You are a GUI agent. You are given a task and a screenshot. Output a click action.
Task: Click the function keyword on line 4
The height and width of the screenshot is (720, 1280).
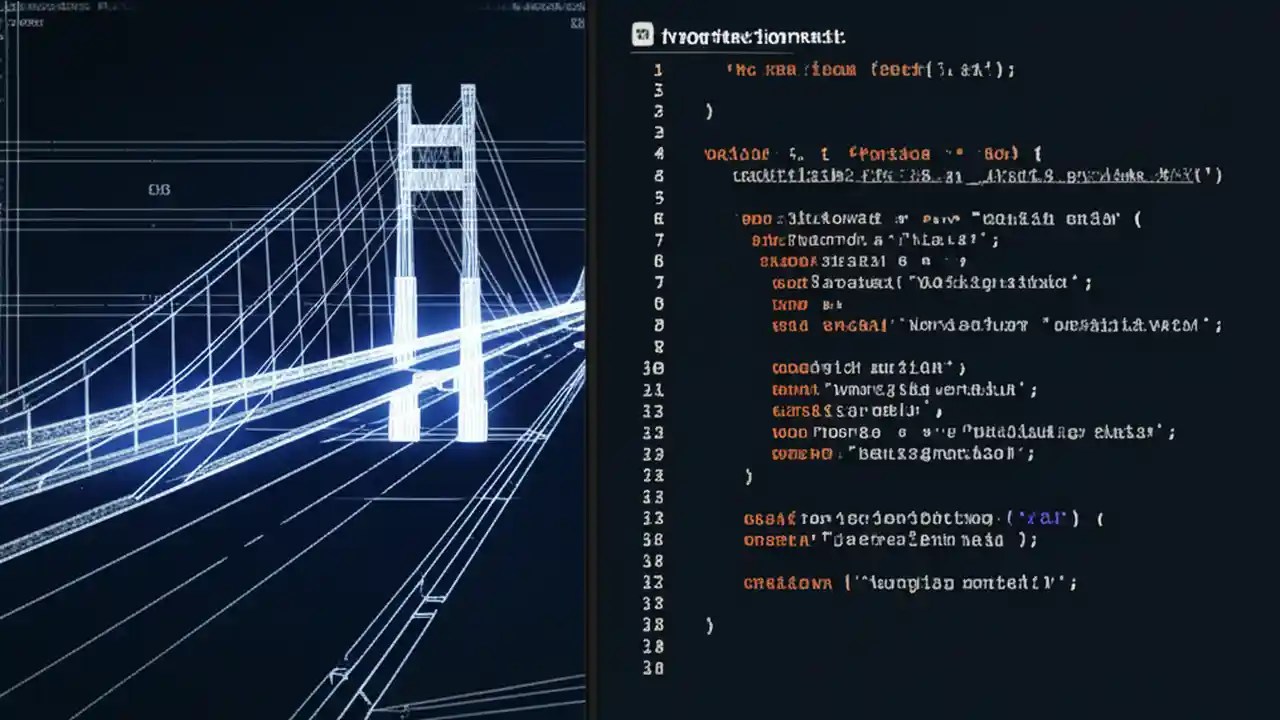pos(736,154)
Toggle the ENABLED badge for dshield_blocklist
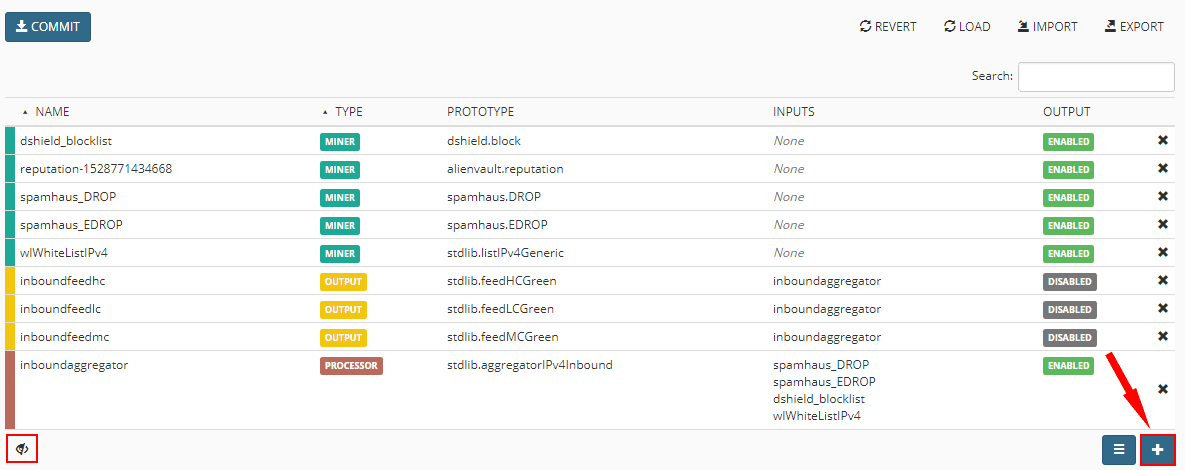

• **Aim of the exercise**:
Reproduce the text of all the items above word for word, leaving out the pictures.

• **Solution to this problem**:
You are a GUI agent. You are given a task and a screenshot. Output a click action.
Task: Click the function keyword on line 4
The height and width of the screenshot is (720, 1280).
pos(736,154)
Toggle the ENABLED badge for dshield_blocklist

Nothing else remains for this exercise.